His nephew revealed that Wilder was diagnosed with Alzheimer’s three years ago, and chose to keep his condition private so that young fans would not be upset, commenting that, “[Wilder] simply couldn’t bear the idea of one less smile in the world.” Thankfully, Wilder remained lucid and able to recognize loved ones until the end of his life. His nephew went on to reveal that Wilder passed away holding the hands of his family members and listening to his favorite song, Ella Fitzgerald’s rendition of ‘Somewhere Over the Rainbow’.
Wilder was best known as an actor in film and on television. He brought his signature style (neurotic yet gentle, with a quiet undertone of hysteria) to many roles, collaborating with directors like Mel Brooks and actors such as Richard Pryor on a variety of projects. Though some of his movies, including The World’s Greatest Lover and See No Evil, Hear No Evil did badly both critically and financially, Wilder’s acting talent was always evident. He also acted in hits such as Silver Streak, The Producers, and Stir Crazy.
Born in Milwaukee as Jerome Silberman, Wilder lived with his mother, Jeanne Baer, and father, William J. Silberman, a Russian-Jewish immigrant. Later in life, Wilder often stated that he identified as culturally Jewish, but was non-religious in his beliefs. He reputedly discovered an interest in acting around the age of 8 when he attempted to make his mother laugh after her rheumatic fever diagnosis.
In 1946, his parents sent him to Black-Foxe Military Institute in Hollywood, where he was bullied and abused for his Jewish heritage. He returned home, and eventually graduated from Milwaukee’s Washington High School. Wilder studied at the University of Iowa, earning a degree in Communication and Theater Arts.
He actually began his acting career in theatre.
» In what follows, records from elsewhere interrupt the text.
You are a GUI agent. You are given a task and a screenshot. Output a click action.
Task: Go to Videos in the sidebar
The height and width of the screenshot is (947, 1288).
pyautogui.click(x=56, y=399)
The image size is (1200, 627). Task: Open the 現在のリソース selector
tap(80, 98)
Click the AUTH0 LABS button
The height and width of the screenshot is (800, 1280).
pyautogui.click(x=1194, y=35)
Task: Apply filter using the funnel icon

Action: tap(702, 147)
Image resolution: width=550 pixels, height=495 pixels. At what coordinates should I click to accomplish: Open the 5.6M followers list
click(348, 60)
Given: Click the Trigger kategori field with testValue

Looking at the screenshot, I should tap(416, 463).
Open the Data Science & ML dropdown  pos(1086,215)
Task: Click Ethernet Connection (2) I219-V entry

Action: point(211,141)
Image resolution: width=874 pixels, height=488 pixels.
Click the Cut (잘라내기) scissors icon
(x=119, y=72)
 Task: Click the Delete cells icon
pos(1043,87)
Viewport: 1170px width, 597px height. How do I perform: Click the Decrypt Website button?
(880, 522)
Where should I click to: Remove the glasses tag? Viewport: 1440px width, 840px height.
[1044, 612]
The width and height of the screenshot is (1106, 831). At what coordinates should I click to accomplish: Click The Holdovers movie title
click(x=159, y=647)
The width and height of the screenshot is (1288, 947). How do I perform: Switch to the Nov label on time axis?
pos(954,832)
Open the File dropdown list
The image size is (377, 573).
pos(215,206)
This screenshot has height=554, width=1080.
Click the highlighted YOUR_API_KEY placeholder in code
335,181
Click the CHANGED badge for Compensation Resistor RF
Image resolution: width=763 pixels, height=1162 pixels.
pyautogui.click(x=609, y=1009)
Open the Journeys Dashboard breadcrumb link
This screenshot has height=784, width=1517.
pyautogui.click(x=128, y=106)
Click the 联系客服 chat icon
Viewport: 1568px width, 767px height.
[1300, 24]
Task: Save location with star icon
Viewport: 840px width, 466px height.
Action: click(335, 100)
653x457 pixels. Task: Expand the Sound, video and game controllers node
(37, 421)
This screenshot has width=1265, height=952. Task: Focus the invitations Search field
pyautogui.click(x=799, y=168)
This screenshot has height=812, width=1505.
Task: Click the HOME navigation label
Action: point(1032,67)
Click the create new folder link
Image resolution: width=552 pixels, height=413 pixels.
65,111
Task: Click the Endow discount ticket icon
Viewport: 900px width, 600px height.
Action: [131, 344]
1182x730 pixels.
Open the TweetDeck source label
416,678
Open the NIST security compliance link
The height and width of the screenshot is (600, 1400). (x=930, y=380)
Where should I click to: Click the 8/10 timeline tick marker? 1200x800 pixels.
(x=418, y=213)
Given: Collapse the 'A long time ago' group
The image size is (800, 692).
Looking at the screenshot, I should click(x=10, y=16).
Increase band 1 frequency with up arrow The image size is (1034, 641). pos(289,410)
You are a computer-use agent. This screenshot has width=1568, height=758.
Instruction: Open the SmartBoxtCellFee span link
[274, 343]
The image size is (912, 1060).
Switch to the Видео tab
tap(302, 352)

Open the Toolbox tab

He achieved mild success acting in productions such as Roots and The Complaisant Lover before transitioning to film. Gene Wilder became his stage name, inspired by Thornton Wilder, the author of Our Town, and Eugene Gant, star of the novel Look Homeward Angel.
He was drafted in 1956, and became a paramedic in the Valley Forge Army Hospital’s Department of Psychiatry and Neurology in Pennsylvania. Many people believe that this, along with some of his own experiences with neurosis, greatly influenced his acting style.
In addition to acting in a variety of movies, Wilder also wrote screenplays, and he wrote or directed quite a few of the movies he acted in. Perhaps his most famous project is Young Frankenstein, which he cowrote with Mel Brooks.
After stepping back from the spotlight, Wilder started writing books, including his own memoir: a book on his late wife, Gilda Radner, and her experience with ovarian cancer. Additionally, he wrote three novels and a collection of stories. Wilder noted that his retirement from acting was due to the lack of quality scripts presented to him, and also stated, “I don’t mean to sound – I don’t want it to come out funny, but I don’t like show business. […] I love acting in films. I love it.”
In recent days, tributes have poured forth from actors and directors he collaborated with, showcasing the immense impact his work and his kind personality had on those who knew him.